======== MATERIAL PROVIDED
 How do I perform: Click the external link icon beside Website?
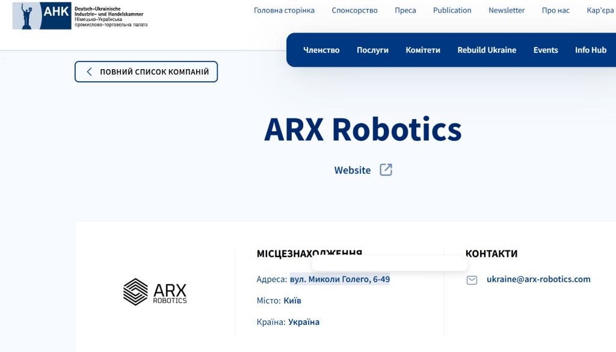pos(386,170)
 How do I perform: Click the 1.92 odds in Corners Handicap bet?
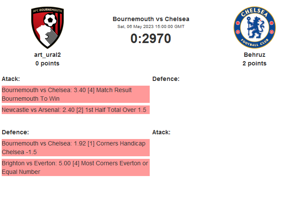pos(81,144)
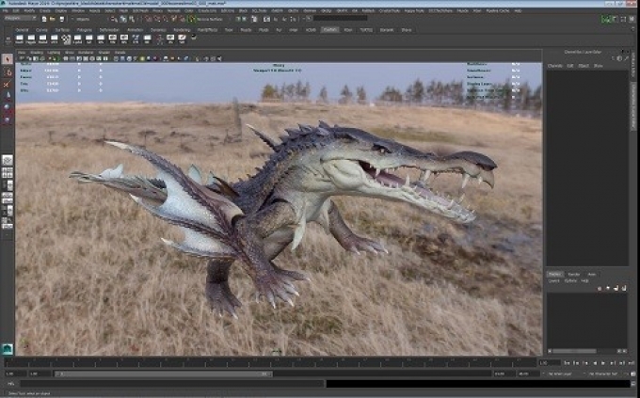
================
======== MATERIAL PROVIDED
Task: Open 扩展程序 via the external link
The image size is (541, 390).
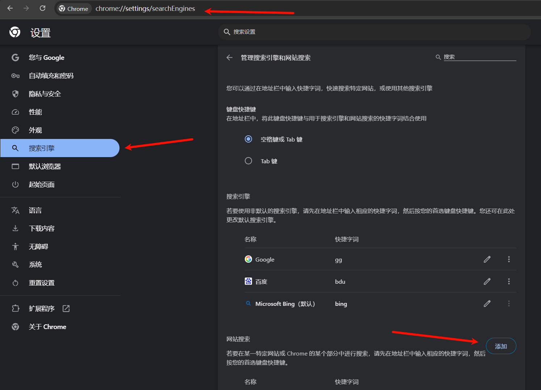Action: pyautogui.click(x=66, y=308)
================
■ **TASK TO COMPLETE**
Copy the records again, starting at the line containing "How do I perform: Click the 1.92" and ending at the line containing "pos(81,144)". Leave the pictures out.

■ **RESPONSE**
 How do I perform: Click the 1.92 odds in Corners Handicap bet?
pos(81,144)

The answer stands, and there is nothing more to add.